December 8, 1903.
January 7, 1904.
Present: KNOWLTON, C.J., MORTON, LATHROP, BARKER, LORING, JJ.
In a suit in equity seeking the cancellation of a deed of release of restrictions on the lots of land shown on a certain plan, where the bill alleged, that the deed by its terms was not to take effect until executed by all the grantors, and that the defendant being one of the persons named as grantors did not execute the deed, having signed it but failed to deliver it to the plaintiffs or to record it, the defendant alleged in his answer "that the said deed was executed by all the parties named as grantors." Held, that this was an allegation that the defendant had delivered the deed.
In a suit in equity seeking the cancellation of a deed of release of restrictions on the lots of land shown on a certain plan, where the bill alleged, that the deed by its terms was not to take effect until signed by all the grantors, and that the defendant, being the owner of one of the lots, signed the deed but did not deliver it to the plaintiff, the owner of another of the lots, and did not record it, a finding that the defendant signed the deed but did not deliver it to the plaintiff and did not record it, but retained it in his custody refusing to record it, is not a finding that the deed was not delivered by the defendant, the owners of many lots being parties to the deed and each of them being a grantor and a grantee. If on such a state of facts the plaintiff has a remedy, it is founded on a right as one of the grantees to have the deed recorded.
C.E. Wentworth, for the plaintiffs.
T.E. Grover, (F. Joy with him,) for the defendant Mary C. Eichorn.

= How to complete this task =
In the case summary, what did the court hold the defendant's allegation that the deed "was executed by all the parties named as grantors" to be?

= Pixel coordinate grounding data =
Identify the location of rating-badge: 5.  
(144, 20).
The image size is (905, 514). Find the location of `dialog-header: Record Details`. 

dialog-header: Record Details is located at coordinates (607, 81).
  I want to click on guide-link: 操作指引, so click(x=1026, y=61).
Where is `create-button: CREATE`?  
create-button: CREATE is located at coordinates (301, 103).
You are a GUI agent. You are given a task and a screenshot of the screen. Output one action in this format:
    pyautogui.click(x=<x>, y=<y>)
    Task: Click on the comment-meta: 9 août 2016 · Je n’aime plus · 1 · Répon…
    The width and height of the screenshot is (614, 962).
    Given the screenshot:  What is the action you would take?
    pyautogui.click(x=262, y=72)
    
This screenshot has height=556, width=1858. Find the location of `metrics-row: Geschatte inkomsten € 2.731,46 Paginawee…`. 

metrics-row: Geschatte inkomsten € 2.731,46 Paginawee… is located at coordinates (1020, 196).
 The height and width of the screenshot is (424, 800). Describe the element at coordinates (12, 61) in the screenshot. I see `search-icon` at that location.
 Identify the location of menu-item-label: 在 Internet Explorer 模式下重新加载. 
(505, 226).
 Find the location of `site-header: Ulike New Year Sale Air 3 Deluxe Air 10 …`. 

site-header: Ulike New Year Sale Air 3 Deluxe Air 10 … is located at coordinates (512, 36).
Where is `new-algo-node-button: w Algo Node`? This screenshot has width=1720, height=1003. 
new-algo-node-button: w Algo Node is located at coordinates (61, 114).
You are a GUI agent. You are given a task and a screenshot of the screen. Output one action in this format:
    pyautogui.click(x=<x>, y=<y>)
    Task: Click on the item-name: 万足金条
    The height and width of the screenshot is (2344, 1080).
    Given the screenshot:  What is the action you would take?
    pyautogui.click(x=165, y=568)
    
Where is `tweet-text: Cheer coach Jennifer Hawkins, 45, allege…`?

= Exercise answer =
An allegation that the defendant had delivered the deed.